The overall workflow of the proposed AHA-PLO hybrid feature selection model is presented in Figure 1. In the first stage, the AHA is executed to explore the high-dimensional feature space and identify multiple promising regions. In AHA, Equations (2)–(4) define axial, diagonal, and omnidirectional flight, which regulate the exploration–exploitation dynamics during the guided foraging process. This phase lasts for the first 50% of the total iteration.

After this phase, the best-performing individuals obtained from AHA (based on their AUC scores) are passed to the PLO algorithm, which takes over the remaining 50% of the iterations. PLO operates as a local search mechanism, refining the solutions received from AHA by simulating the dynamic behavior of particles influenced by polar magnetic fields. Equation (9) models the gyration motion for local refinement, while Equations (10), (11), (14) and (15) describe the aurora oval walk mechanism that enhances global search through expansion–contraction dynamics. This structured transition allows the model to first explore broadly, then exploit intensively. Equation (13) defines the particle position update, integrating the effects of gyration and auroral motion.

No weighted averaging or probabilistic blending is applied between the algorithms. However, the handover is dynamic and informed, as PLO uses the best outputs from AHA as its initialization. This sequential cooperation enables a complementary interaction, where AHA’s global diversity prevents premature convergence, and PLO’s precision accelerates convergence toward optimal feature subsets.

The AHA consists of three main components: guided, territorial and migration foraging [20].

4.1. Guided Foraging

In the AHA, axial, diagonal and omnidirectional flights are simulated using a direction change vector during feeding. This vector controls which directions are active in d-dimensional space and governs three different flight behaviors.

$$D^{\left(i\right)}=\begin{array}{c}\left\{\begin{array}{l}1ifi=randi\left(\left[1,d\right]\right)i=1,\dots ,d\\ 0else\end{array}\right.\end{array}$$

(2)

$$D^{\left(i\right)}=\begin{array}{c}\left\{\begin{array}{l}1ifi=P\left(j\right),j\in \left[1,k\right]\\ 0else\end{array}\right.\end{array}$$

(3)

$$P=randperm\left(k\right),k\in \left[2,⌈r_1·\left(d-2\right)⌉+1\right],i=1,\dots ,d$$

$$D^{\left(i\right)}=1i=1,\dots ,d$$

(4)

EXERCISE A:
Answer these questions from the AHA-PLO passage, one answer per line, marked (i), (ii) and (iii):
(i) What share of the total iterations does the AHA phase take up?
(ii) Which equation defines the particle position update?
(iii) What are the three main components of the AHA?
EXERCISE B:
Reproduce the AHA-PLO passage word for word between "No weighted averaging" and "migration foraging [20].", inclusive.
You can ignore the records that come after this.

LISTED RECORDS:
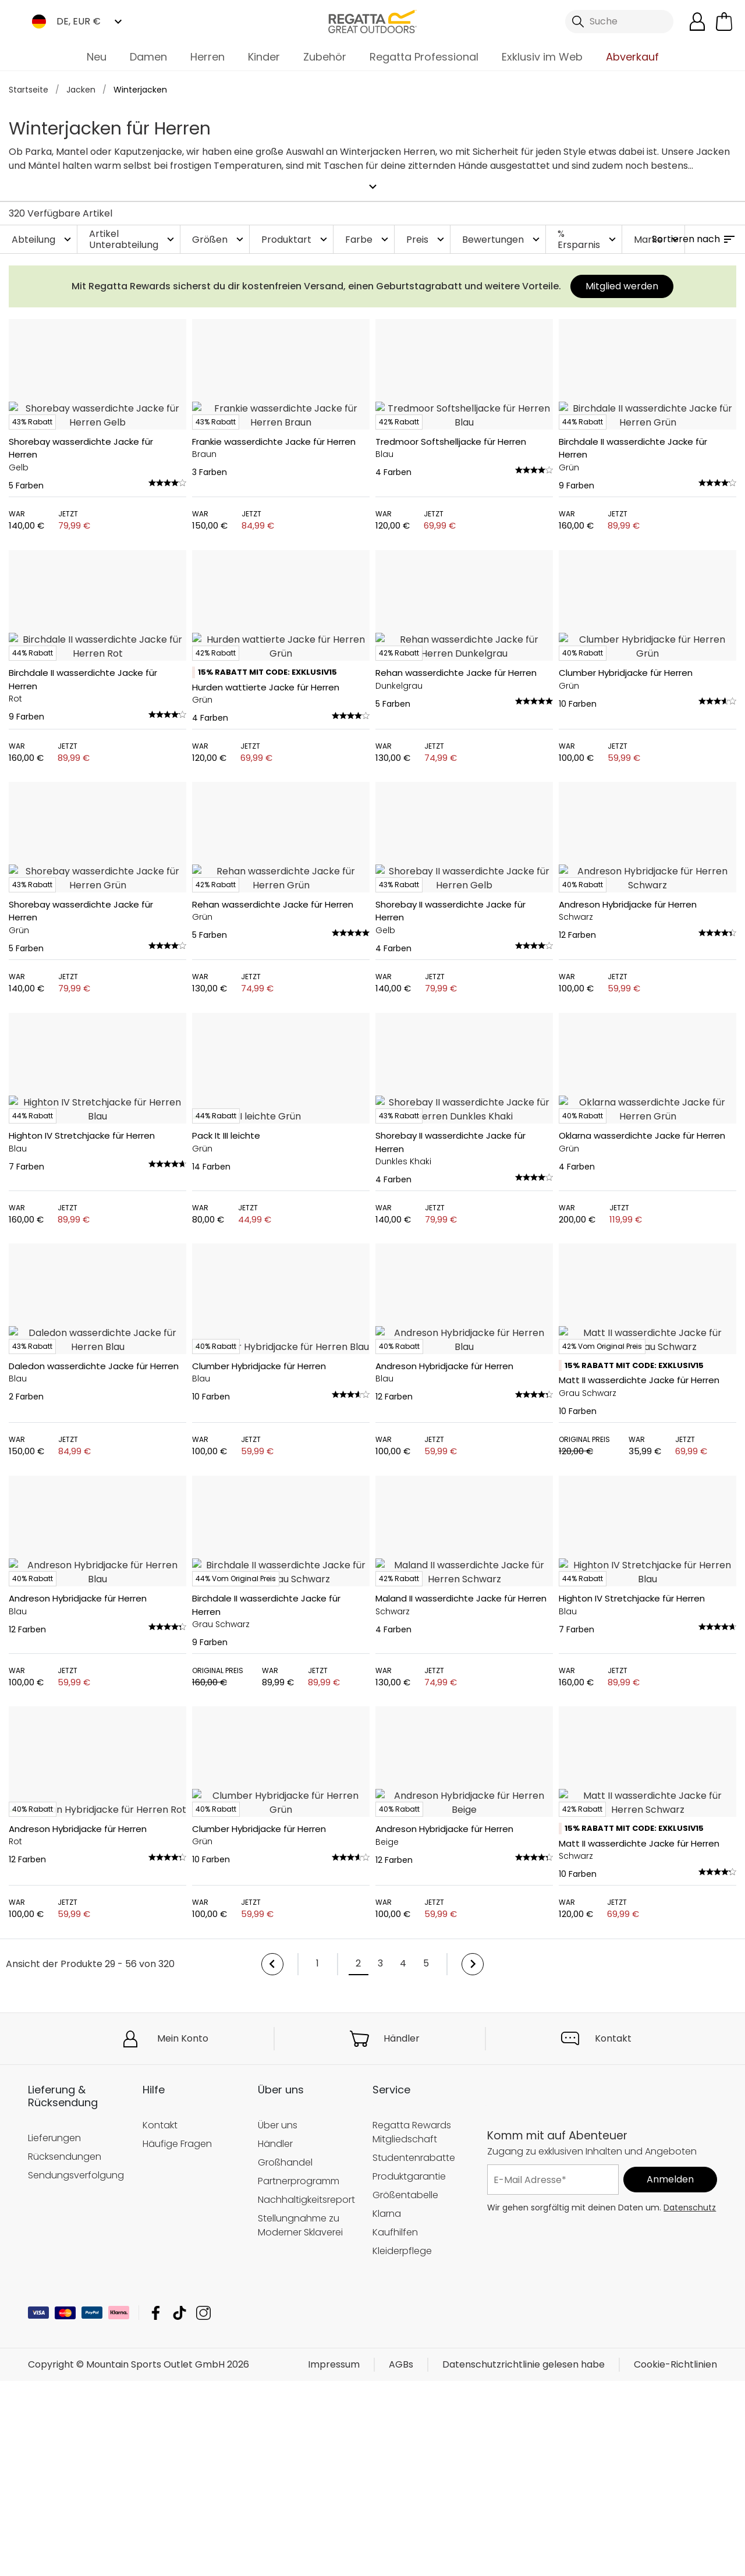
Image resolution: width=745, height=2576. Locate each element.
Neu (97, 56)
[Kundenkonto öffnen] (697, 21)
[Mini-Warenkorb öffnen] (724, 21)
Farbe (368, 235)
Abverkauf (632, 56)
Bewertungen (502, 235)
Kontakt (613, 2502)
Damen (148, 56)
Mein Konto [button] (182, 2502)
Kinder (264, 56)
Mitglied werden (622, 282)
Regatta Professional (424, 56)
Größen (219, 235)
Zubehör (324, 56)
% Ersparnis (588, 235)
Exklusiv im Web (542, 56)
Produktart (295, 235)
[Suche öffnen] (619, 21)
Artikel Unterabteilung (133, 235)
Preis (426, 235)
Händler (402, 2502)
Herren (207, 56)
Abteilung (43, 235)
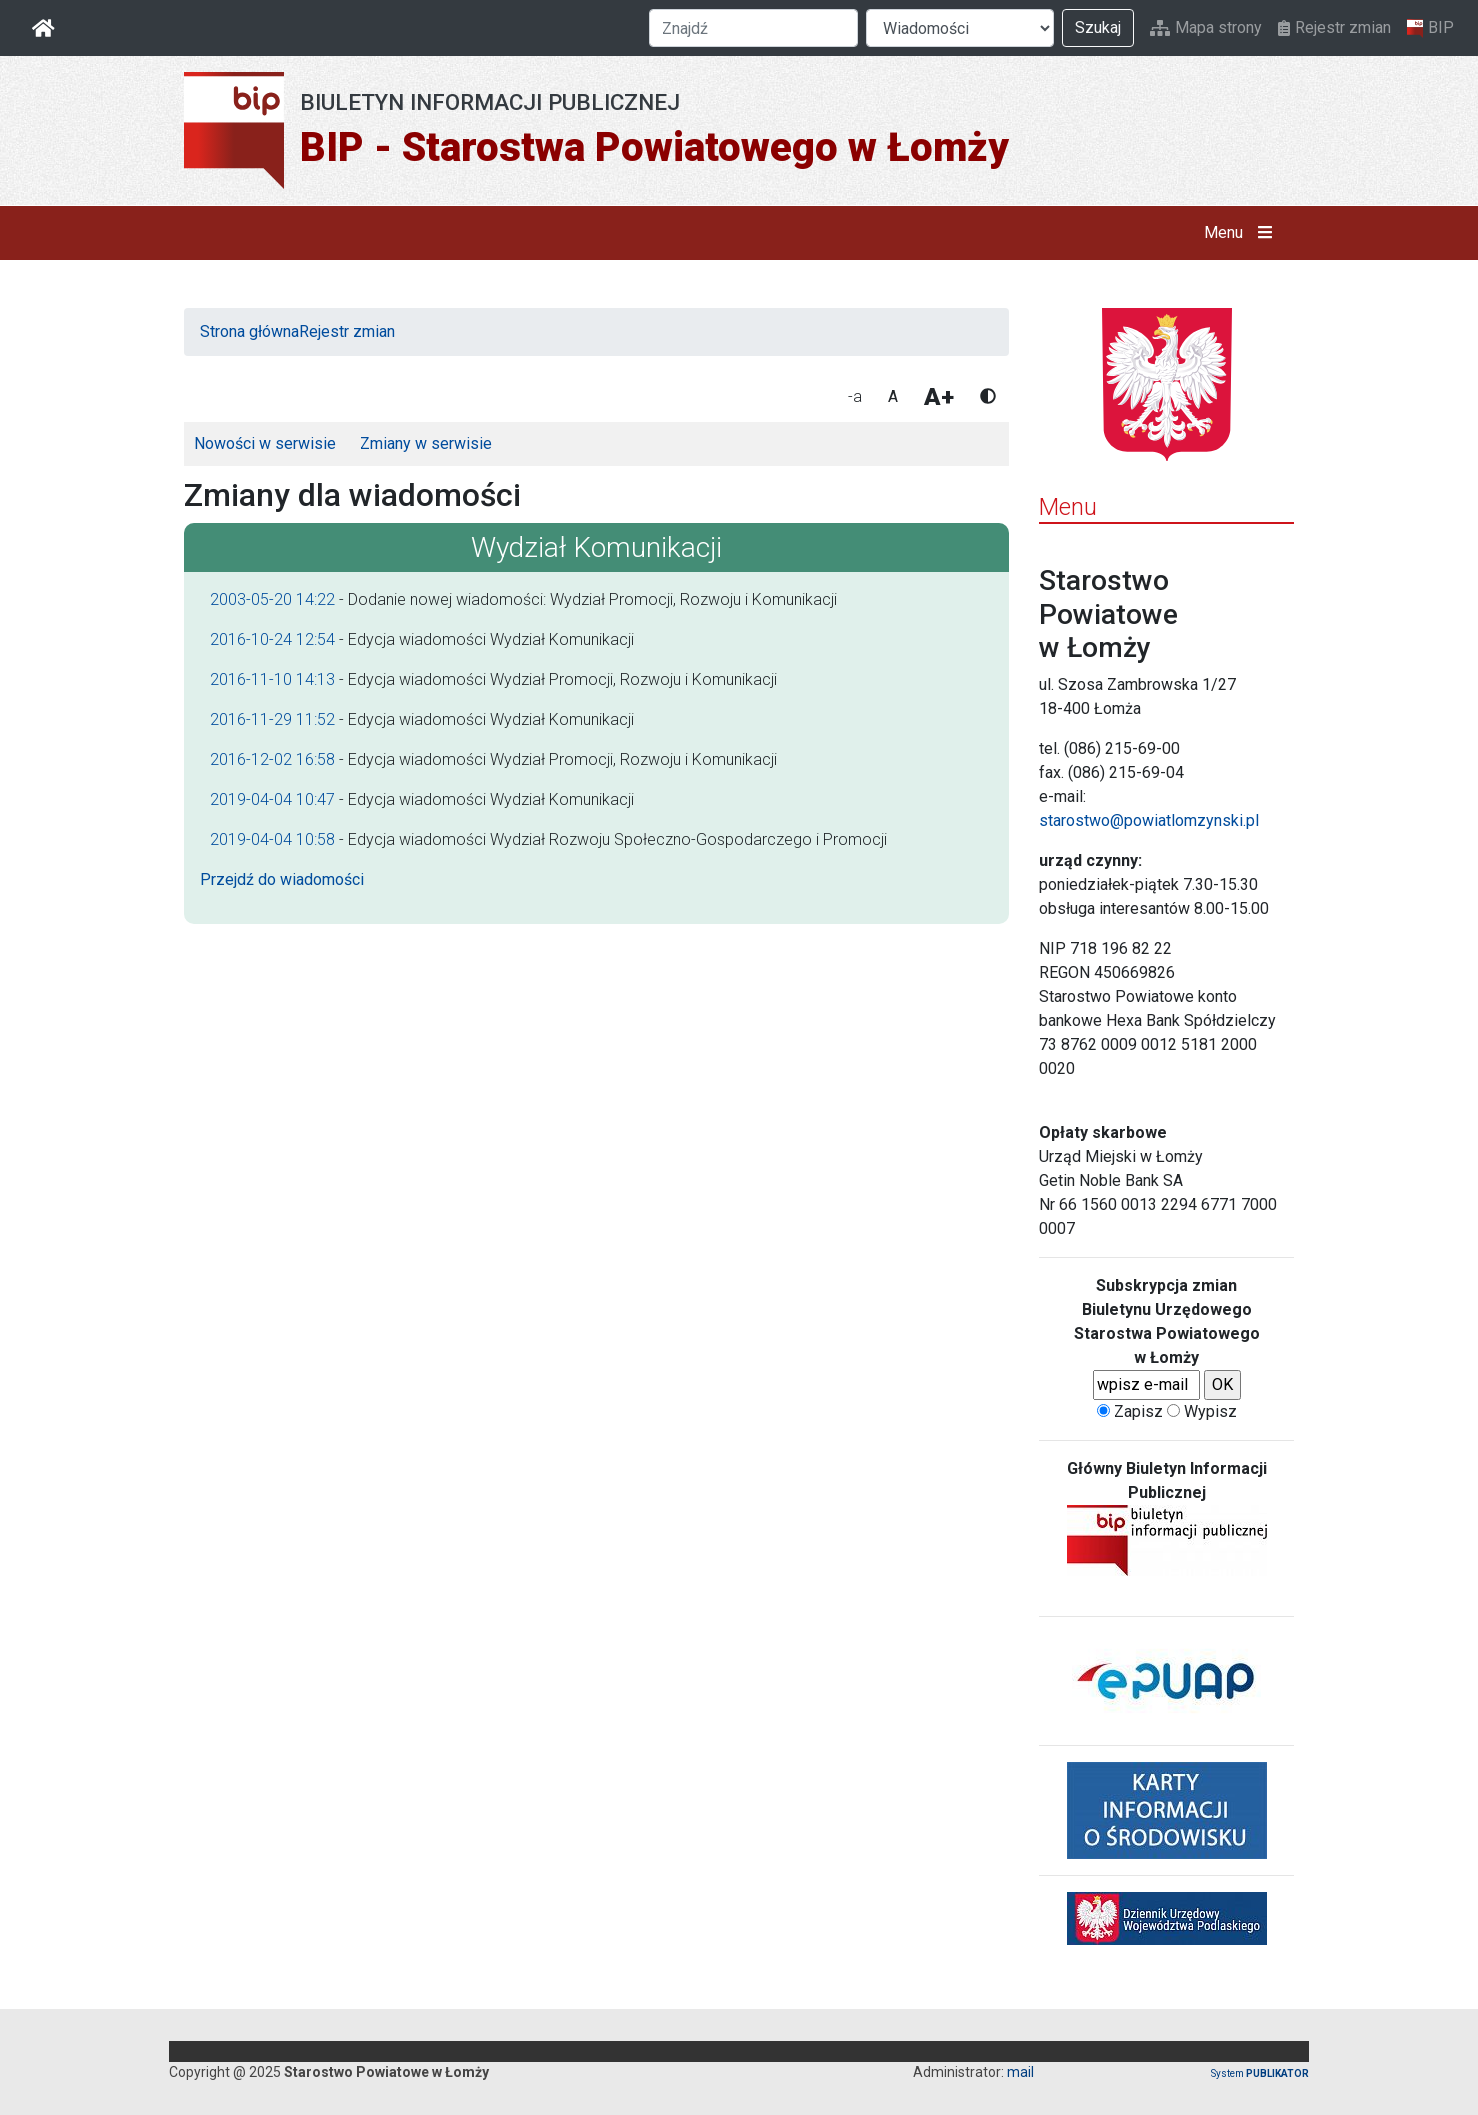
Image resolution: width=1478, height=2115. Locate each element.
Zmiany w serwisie (426, 443)
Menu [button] (1242, 233)
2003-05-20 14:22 (272, 599)
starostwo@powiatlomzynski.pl (1149, 820)
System (1260, 2073)
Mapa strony (1206, 27)
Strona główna (249, 331)
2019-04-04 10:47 (272, 799)
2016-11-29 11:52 (272, 719)
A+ (939, 397)
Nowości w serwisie (265, 443)
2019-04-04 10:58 (272, 839)
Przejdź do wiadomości (282, 879)
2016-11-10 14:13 (272, 679)
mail (1020, 2072)
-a (855, 396)
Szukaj (1098, 27)
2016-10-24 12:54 (272, 639)
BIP (1430, 28)
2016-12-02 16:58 (272, 759)
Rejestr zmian (1334, 27)
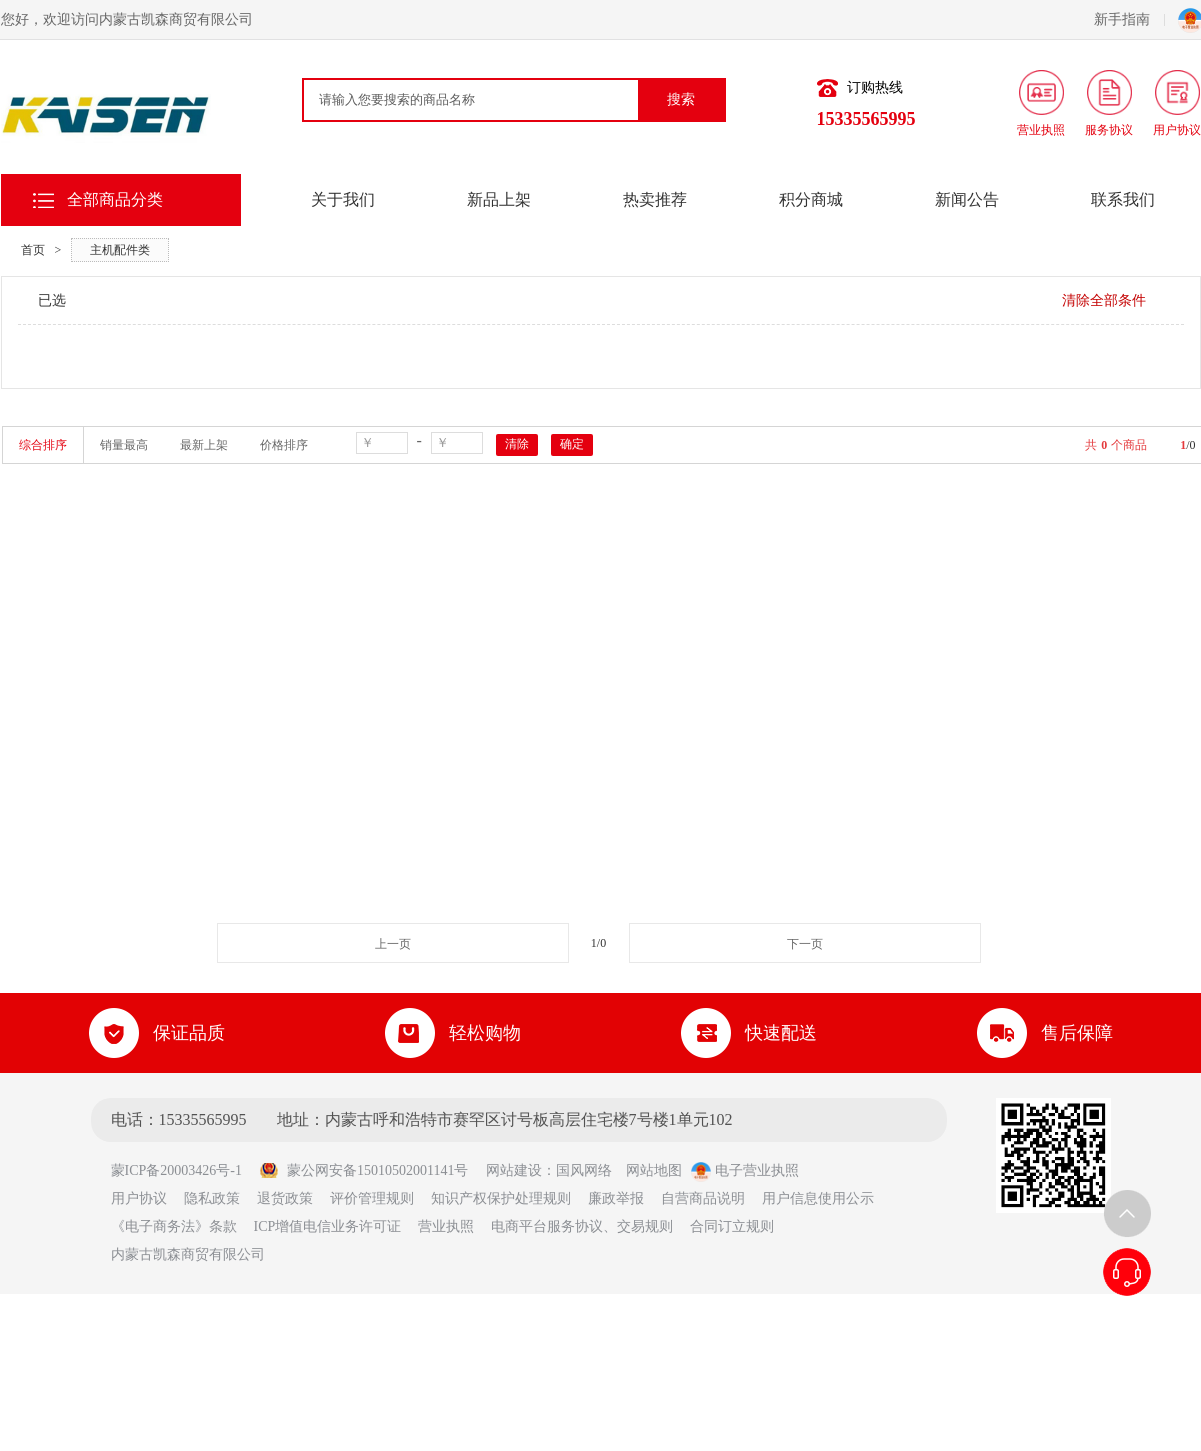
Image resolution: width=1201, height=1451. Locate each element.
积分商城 (811, 199)
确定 (572, 444)
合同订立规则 (732, 1226)
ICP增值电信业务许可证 (328, 1226)
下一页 (805, 944)
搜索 (681, 99)
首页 (33, 250)
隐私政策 (212, 1198)
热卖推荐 (655, 199)
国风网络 (584, 1170)
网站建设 (514, 1170)
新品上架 (499, 199)
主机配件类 (120, 250)
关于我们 (343, 199)
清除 (517, 444)
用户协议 (139, 1198)
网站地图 (654, 1170)
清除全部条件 (1104, 300)
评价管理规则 (372, 1198)
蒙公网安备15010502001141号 (363, 1170)
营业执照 (446, 1226)
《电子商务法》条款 (174, 1226)
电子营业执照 (745, 1170)
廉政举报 (616, 1198)
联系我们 (1123, 199)
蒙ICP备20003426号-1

WRITTEN RESPONSE A:
(i) The first 50% of the total iterations.
(ii) Equation (13).
(iii) Guided, territorial and migration foraging.

WRITTEN RESPONSE B:
No weighted averaging or probabilistic blending is applied between the algorithms. However, the handover is dynamic and informed, as PLO uses the best outputs from AHA as its initialization. This sequential cooperation enables a complementary interaction, where AHA’s global diversity prevents premature convergence, and PLO’s precision accelerates convergence toward optimal feature subsets.

The AHA consists of three main components: guided, territorial and migration foraging [20].